**Required tasks:**
1. Rewrite the critical discussion from "At this point, the" through "the great house.", between the two inclusive, changing "servant" to "maid".
2. Using the critical discussion, answer these:
(a) In her old age, where does Magda hear voices coming from?
(b) What does the title Waiting for the Barbarians allude to?
(c) What is the "Third Bureau"?

-- Extracted text follows --

At this point, the diary takes on a more straightforward tone, as if the difficulty of disposing of the body has finally focused Magda’s life. Hendrik and Anna are moved into the house, and Magda begins sleeping with Hendrik, who now seems to despise her and who treats her as if she were the servant. Eventually, worried that they will be blamed for the murder of Magda’s father, Hendrik and Anna disappear in the middle of the night, and Magda is left alone in the great house.
Without money, without any visible means of support, she manages to live into an old age in which she hears voices from airplanes passing overhead. The voices say things that she takes to be comments on her condition: “Lacking all external enemies and resistances, confined within an oppressive narrowness and regularity, man at last has no choice but to turn himself into an adventure.” The solipsism that is evidenced in the earlier part of the diary (and that is a function of the diary form) is thus recalled to cast doubt on the truth of what Magda has been writing. Has all the foregoing been the product of a spinster’s fevered imagination? Every event surrounding the father’s murder and burial may have been so, and Magda herself wonders whether her father will come striding back into her life. Yet the one point in which Magda truly lives is the point where her father has ceased being an absence, when the weight and increasing rigidity of his corpse have lent reality to his dutiful daughter’s heretofore thwarted love.
Waiting for the Barbarians
This relationship between the violent act and the affirmation of one’s identity, along with the connection between hate and love, between master and slave, between the tortured and the torturer, forms the central theme of Waiting for the Barbarians (the title of which alludes to a poem by Constantine P. Cavafy). An unnamed, aging magistrate of a town on the far borders of “the Empire” narrates the story of an attempt by the Empire to consolidate its northern border against the depredations of “the barbarians,” nomads who had previously existed peacefully—with the exception of some dubious raids—in the face of increasing expansion by the agrarian settlers. The magistrate is far more interested in comfort, his books, and his antiquarian researches into the ancient sand-buried buildings near the town than he is in the expansion of empire. He is disturbed by the arrival of the sinister Colonel Joll of the “Third Bureau,” a police force given special powers for the duration of the “emergency.”

-- Extracted text concluded --
-- Records supplied follows --

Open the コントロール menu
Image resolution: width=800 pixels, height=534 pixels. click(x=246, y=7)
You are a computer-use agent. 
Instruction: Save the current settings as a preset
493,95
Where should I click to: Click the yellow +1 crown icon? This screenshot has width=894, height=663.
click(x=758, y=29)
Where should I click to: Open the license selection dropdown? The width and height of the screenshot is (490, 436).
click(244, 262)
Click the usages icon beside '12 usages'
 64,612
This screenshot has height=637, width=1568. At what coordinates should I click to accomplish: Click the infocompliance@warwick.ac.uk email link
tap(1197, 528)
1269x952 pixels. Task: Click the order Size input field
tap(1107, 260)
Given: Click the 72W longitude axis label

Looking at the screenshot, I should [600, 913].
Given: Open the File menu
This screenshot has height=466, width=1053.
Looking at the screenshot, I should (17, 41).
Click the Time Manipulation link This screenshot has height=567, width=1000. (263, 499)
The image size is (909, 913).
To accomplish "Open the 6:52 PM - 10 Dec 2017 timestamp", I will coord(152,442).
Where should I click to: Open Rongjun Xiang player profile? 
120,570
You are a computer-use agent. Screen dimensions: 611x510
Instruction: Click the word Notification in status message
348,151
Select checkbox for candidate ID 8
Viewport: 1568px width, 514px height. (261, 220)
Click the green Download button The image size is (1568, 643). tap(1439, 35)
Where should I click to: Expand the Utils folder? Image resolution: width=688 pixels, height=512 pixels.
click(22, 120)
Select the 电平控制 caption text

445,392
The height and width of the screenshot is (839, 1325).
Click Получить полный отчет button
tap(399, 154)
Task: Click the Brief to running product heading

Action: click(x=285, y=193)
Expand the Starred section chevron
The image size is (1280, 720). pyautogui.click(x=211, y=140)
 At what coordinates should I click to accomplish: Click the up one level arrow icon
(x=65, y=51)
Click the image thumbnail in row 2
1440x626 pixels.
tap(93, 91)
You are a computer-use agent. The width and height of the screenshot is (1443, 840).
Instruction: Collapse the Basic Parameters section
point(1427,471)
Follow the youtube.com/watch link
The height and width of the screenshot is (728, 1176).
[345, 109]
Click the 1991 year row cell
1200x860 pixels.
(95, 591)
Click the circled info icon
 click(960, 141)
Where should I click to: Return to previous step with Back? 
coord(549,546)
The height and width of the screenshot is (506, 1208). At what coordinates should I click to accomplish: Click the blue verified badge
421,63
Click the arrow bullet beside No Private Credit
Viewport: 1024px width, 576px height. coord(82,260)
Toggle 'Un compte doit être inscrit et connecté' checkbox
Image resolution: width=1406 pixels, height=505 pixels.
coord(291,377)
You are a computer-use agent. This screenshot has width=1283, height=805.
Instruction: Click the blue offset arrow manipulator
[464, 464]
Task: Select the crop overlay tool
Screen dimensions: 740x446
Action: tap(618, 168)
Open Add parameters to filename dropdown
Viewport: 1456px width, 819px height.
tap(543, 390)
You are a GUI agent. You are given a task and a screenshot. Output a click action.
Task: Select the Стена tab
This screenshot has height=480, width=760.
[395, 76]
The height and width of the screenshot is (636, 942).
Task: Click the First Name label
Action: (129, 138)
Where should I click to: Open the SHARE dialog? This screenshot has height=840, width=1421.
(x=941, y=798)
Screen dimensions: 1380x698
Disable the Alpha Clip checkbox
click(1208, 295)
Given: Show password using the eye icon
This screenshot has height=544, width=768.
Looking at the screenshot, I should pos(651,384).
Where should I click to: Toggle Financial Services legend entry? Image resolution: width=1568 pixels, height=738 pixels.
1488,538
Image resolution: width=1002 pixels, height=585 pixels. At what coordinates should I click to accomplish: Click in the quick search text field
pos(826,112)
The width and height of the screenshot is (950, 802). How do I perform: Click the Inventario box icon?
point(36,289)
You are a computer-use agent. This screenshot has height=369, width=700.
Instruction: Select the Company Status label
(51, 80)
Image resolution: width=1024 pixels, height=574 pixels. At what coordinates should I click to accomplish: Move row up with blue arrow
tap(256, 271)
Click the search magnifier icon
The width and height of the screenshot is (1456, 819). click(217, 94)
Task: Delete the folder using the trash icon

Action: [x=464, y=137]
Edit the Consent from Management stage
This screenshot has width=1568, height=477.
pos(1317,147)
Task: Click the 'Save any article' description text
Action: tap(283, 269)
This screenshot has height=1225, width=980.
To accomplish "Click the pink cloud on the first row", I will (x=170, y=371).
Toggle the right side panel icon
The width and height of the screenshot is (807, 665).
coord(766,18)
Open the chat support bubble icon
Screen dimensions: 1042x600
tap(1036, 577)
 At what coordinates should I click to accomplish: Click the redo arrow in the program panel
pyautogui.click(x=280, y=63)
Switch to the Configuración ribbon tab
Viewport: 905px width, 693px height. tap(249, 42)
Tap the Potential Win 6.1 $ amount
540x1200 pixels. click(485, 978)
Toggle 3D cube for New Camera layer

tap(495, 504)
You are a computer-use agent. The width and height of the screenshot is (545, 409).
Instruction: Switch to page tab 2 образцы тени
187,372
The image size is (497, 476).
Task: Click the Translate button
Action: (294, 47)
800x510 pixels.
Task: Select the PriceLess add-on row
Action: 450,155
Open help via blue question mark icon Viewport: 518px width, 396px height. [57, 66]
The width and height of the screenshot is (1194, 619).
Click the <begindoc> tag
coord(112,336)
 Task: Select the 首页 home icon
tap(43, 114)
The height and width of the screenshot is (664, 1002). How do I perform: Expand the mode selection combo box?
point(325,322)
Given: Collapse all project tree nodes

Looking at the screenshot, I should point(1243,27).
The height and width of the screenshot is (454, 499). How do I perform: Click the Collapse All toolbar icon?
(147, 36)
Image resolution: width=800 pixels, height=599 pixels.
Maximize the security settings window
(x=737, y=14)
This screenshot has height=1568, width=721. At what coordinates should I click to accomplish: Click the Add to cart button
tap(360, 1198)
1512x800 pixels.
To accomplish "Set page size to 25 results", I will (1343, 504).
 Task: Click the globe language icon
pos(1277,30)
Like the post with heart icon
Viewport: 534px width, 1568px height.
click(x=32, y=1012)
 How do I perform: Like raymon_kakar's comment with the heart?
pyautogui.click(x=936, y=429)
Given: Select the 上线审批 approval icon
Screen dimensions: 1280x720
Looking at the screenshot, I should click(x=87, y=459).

-- Records supplied concluded --

**Replies:**
1.
At this point, the diary takes on a more straightforward tone, as if the difficulty of disposing of the body has finally focused Magda’s life. Hendrik and Anna are moved into the house, and Magda begins sleeping with Hendrik, who now seems to despise her and who treats her as if she were the maid. Eventually, worried that they will be blamed for the murder of Magda’s father, Hendrik and Anna disappear in the middle of the night, and Magda is left alone in the great house.

2.
(a) From airplanes passing overhead.
(b) A poem by Constantine P. Cavafy.
(c) A police force given special powers for the duration of the "emergency."